• _Given problem_
Copy out the data word for word, from the line containing "Click the question" down to the line containing "tap(152, 592)", both of those lines included.
###
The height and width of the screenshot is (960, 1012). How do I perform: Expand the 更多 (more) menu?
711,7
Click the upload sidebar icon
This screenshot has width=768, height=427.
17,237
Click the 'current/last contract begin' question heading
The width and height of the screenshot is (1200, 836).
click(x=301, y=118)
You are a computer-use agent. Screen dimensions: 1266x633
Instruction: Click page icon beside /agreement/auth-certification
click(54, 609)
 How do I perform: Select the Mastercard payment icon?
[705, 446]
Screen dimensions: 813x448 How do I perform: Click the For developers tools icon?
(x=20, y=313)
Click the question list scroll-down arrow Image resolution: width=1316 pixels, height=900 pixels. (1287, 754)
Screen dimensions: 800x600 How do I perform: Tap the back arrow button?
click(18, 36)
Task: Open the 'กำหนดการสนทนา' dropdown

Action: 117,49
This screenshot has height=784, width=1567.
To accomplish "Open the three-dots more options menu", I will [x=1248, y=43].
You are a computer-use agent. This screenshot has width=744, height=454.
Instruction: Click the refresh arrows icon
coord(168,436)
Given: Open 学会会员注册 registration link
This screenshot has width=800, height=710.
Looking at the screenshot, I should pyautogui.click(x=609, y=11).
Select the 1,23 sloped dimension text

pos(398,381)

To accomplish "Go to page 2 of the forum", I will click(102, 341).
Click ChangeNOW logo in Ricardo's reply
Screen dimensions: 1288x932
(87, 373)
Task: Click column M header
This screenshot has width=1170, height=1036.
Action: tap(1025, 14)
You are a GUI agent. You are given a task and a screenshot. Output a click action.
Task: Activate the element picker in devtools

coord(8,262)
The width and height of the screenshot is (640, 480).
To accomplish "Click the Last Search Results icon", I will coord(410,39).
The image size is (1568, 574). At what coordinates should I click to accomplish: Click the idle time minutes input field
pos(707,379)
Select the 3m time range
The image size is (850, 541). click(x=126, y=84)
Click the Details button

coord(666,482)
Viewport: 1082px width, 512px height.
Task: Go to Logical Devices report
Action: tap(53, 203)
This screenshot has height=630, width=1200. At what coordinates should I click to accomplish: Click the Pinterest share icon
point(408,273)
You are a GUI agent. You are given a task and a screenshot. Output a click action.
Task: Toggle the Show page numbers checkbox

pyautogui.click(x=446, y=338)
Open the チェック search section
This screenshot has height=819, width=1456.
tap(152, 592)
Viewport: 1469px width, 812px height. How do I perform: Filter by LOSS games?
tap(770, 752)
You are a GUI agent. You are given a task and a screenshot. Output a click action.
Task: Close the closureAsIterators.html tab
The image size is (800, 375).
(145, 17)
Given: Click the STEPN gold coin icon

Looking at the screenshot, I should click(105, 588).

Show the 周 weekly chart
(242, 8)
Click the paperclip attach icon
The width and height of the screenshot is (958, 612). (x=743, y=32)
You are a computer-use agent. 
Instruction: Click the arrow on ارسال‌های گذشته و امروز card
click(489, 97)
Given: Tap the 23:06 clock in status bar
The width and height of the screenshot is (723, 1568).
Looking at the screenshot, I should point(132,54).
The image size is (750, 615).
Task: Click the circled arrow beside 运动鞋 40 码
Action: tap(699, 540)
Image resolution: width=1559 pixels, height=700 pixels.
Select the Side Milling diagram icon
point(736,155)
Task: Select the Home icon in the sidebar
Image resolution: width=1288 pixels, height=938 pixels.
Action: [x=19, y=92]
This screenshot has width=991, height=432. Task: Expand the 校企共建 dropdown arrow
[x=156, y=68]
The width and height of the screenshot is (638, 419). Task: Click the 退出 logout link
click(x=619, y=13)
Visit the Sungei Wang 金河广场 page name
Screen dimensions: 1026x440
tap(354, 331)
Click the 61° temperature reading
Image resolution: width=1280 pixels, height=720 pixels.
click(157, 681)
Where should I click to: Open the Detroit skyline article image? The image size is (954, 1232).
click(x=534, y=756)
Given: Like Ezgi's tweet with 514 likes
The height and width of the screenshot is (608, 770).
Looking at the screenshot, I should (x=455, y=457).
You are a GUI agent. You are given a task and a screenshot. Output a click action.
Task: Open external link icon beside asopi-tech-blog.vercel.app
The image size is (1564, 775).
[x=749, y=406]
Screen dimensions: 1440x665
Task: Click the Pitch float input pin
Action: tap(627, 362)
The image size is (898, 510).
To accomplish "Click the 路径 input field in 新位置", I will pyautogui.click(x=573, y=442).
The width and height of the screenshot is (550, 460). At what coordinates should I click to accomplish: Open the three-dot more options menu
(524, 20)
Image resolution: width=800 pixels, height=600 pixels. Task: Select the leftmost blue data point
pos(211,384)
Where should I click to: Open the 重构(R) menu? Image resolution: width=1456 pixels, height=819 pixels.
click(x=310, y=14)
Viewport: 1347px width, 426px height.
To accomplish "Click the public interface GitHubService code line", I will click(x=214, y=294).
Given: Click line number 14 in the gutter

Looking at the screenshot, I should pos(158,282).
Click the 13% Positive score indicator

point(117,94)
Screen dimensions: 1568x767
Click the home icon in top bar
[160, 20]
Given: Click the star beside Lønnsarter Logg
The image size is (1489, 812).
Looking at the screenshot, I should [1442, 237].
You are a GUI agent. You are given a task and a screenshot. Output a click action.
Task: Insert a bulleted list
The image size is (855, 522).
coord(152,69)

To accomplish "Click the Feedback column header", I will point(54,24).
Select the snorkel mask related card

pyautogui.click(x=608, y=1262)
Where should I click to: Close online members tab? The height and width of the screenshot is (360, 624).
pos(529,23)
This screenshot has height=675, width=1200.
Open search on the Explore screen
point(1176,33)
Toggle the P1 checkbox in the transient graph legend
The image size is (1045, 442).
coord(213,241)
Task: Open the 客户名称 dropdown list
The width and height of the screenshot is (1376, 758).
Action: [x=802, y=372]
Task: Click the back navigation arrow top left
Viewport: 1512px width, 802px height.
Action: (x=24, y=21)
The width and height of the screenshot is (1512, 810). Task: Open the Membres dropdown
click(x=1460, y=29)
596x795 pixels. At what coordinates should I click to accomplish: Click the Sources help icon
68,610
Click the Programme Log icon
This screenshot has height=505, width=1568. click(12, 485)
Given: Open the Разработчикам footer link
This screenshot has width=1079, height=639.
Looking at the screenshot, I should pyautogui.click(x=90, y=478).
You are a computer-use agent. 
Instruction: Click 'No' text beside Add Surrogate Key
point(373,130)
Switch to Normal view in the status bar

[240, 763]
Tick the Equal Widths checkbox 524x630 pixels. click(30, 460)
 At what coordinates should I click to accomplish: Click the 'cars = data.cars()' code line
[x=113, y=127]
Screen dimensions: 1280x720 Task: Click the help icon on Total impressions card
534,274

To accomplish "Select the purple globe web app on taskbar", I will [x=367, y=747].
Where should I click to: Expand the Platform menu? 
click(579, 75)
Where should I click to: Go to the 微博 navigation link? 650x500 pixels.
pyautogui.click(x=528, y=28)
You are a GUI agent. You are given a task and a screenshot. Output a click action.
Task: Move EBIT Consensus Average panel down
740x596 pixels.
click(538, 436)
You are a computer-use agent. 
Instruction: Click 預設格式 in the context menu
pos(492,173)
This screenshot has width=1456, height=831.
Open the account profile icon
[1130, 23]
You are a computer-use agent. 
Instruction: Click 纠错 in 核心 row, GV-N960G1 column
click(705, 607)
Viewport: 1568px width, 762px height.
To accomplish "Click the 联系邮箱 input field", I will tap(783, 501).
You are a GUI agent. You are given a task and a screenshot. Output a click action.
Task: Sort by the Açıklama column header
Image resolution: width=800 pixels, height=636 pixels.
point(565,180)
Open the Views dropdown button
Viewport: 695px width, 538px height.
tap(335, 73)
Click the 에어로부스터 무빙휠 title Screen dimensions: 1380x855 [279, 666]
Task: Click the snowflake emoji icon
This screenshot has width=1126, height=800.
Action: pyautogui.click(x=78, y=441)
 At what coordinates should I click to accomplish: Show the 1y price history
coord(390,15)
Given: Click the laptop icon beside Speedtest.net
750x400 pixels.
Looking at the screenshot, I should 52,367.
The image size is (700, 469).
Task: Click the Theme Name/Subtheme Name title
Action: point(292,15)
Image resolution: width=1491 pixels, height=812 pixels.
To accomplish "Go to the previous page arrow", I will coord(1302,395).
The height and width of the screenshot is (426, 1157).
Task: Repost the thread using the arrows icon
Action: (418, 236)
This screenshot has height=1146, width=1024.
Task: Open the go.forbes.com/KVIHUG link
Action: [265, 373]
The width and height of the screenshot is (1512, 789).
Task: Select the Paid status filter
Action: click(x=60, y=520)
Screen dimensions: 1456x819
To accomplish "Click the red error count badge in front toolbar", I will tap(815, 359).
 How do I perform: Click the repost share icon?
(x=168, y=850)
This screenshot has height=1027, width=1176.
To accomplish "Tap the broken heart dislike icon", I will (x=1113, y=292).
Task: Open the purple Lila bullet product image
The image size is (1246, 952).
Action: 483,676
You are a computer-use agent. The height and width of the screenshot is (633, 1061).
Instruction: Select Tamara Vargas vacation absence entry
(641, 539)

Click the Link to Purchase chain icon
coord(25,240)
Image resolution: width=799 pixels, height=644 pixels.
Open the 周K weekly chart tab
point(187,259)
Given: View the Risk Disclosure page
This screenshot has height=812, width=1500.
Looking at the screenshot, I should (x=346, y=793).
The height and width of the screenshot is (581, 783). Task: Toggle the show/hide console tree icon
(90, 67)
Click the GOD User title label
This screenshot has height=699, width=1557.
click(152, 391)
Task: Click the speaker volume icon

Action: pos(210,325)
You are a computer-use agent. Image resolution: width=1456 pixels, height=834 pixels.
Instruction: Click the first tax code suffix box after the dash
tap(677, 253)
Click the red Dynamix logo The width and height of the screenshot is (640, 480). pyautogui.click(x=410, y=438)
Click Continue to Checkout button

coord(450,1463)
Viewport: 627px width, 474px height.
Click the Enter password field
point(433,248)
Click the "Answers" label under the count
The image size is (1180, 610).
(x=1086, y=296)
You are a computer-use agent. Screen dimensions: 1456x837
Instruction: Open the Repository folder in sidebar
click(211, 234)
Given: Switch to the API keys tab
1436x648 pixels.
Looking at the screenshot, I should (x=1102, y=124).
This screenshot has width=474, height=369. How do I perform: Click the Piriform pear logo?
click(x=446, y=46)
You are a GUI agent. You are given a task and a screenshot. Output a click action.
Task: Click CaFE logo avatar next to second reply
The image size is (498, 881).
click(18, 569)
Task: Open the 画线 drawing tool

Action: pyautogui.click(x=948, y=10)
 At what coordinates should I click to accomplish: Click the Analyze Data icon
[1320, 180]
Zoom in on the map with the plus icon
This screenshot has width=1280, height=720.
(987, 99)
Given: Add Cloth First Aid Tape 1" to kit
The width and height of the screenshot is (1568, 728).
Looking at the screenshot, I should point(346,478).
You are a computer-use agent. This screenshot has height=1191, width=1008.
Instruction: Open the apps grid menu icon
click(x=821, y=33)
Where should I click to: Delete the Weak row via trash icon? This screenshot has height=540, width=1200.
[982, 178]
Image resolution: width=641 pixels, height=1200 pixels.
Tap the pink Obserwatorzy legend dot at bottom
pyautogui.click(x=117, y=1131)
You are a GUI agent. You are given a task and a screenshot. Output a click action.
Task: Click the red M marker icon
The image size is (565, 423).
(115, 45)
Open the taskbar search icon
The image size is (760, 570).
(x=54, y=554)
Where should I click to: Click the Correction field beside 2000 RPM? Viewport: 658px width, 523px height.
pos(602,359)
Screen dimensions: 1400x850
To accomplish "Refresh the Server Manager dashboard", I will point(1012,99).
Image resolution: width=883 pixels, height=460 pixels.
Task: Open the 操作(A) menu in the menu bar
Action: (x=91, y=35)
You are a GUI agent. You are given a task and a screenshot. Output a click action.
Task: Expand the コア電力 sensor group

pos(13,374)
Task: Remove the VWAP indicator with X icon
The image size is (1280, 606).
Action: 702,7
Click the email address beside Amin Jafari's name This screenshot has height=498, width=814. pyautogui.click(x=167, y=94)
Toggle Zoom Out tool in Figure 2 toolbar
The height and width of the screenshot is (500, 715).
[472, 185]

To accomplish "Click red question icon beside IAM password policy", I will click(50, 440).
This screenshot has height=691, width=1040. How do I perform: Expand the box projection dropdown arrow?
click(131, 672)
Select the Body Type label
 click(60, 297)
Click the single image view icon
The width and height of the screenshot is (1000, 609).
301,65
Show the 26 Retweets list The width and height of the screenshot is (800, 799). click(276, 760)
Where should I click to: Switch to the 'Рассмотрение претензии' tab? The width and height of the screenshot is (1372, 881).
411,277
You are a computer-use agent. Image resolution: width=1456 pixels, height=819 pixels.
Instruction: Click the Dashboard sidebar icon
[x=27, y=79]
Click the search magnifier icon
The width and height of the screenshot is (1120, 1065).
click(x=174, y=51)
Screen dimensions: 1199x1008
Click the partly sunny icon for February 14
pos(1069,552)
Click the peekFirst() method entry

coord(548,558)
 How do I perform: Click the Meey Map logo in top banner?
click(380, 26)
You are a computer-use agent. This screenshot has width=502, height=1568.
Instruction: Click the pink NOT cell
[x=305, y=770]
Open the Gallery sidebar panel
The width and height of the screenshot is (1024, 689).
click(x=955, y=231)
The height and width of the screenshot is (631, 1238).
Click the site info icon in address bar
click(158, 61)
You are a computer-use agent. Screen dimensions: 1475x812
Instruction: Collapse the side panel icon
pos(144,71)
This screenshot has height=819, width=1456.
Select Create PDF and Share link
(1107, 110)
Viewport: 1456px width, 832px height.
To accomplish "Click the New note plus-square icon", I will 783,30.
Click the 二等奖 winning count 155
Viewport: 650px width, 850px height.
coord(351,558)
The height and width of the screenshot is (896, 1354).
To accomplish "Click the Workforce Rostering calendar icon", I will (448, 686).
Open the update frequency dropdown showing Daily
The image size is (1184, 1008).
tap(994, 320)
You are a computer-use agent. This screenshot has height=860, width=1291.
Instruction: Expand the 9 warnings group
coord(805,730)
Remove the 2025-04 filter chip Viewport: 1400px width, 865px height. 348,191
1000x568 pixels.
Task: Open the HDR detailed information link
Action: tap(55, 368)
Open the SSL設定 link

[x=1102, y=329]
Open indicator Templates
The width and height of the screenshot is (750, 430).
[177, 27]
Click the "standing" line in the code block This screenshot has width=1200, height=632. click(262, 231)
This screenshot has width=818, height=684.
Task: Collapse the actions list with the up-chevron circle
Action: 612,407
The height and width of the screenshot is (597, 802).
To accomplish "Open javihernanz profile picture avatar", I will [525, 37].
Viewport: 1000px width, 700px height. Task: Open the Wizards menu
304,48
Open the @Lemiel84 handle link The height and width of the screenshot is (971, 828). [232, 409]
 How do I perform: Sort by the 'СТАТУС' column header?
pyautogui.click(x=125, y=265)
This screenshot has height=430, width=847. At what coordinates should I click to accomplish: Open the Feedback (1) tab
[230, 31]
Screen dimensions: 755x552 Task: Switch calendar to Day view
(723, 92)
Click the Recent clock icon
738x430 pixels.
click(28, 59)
###
• _Exercise response_
Click the question list scroll-down arrow Image resolution: width=1316 pixels, height=900 pixels. (1287, 754)
Screen dimensions: 800x600 How do I perform: Tap the back arrow button?
click(18, 36)
Task: Open the 'กำหนดการสนทนา' dropdown

Action: 117,49
This screenshot has height=784, width=1567.
To accomplish "Open the three-dots more options menu", I will [x=1248, y=43].
You are a computer-use agent. This screenshot has width=744, height=454.
Instruction: Click the refresh arrows icon
coord(168,436)
Given: Open 学会会员注册 registration link
This screenshot has width=800, height=710.
Looking at the screenshot, I should pyautogui.click(x=609, y=11).
Select the 1,23 sloped dimension text

pos(398,381)

To accomplish "Go to page 2 of the forum", I will click(102, 341).
Click ChangeNOW logo in Ricardo's reply
Screen dimensions: 1288x932
(87, 373)
Task: Click column M header
This screenshot has width=1170, height=1036.
Action: tap(1025, 14)
You are a GUI agent. You are given a task and a screenshot. Output a click action.
Task: Activate the element picker in devtools

coord(8,262)
The width and height of the screenshot is (640, 480).
To accomplish "Click the Last Search Results icon", I will coord(410,39).
The image size is (1568, 574). At what coordinates should I click to accomplish: Click the idle time minutes input field
pos(707,379)
Select the 3m time range
The image size is (850, 541). click(x=126, y=84)
Click the Details button

coord(666,482)
Viewport: 1082px width, 512px height.
Task: Go to Logical Devices report
Action: tap(53, 203)
This screenshot has height=630, width=1200. At what coordinates should I click to accomplish: Click the Pinterest share icon
point(408,273)
You are a GUI agent. You are given a task and a screenshot. Output a click action.
Task: Toggle the Show page numbers checkbox

pyautogui.click(x=446, y=338)
Open the チェック search section
This screenshot has height=819, width=1456.
tap(152, 592)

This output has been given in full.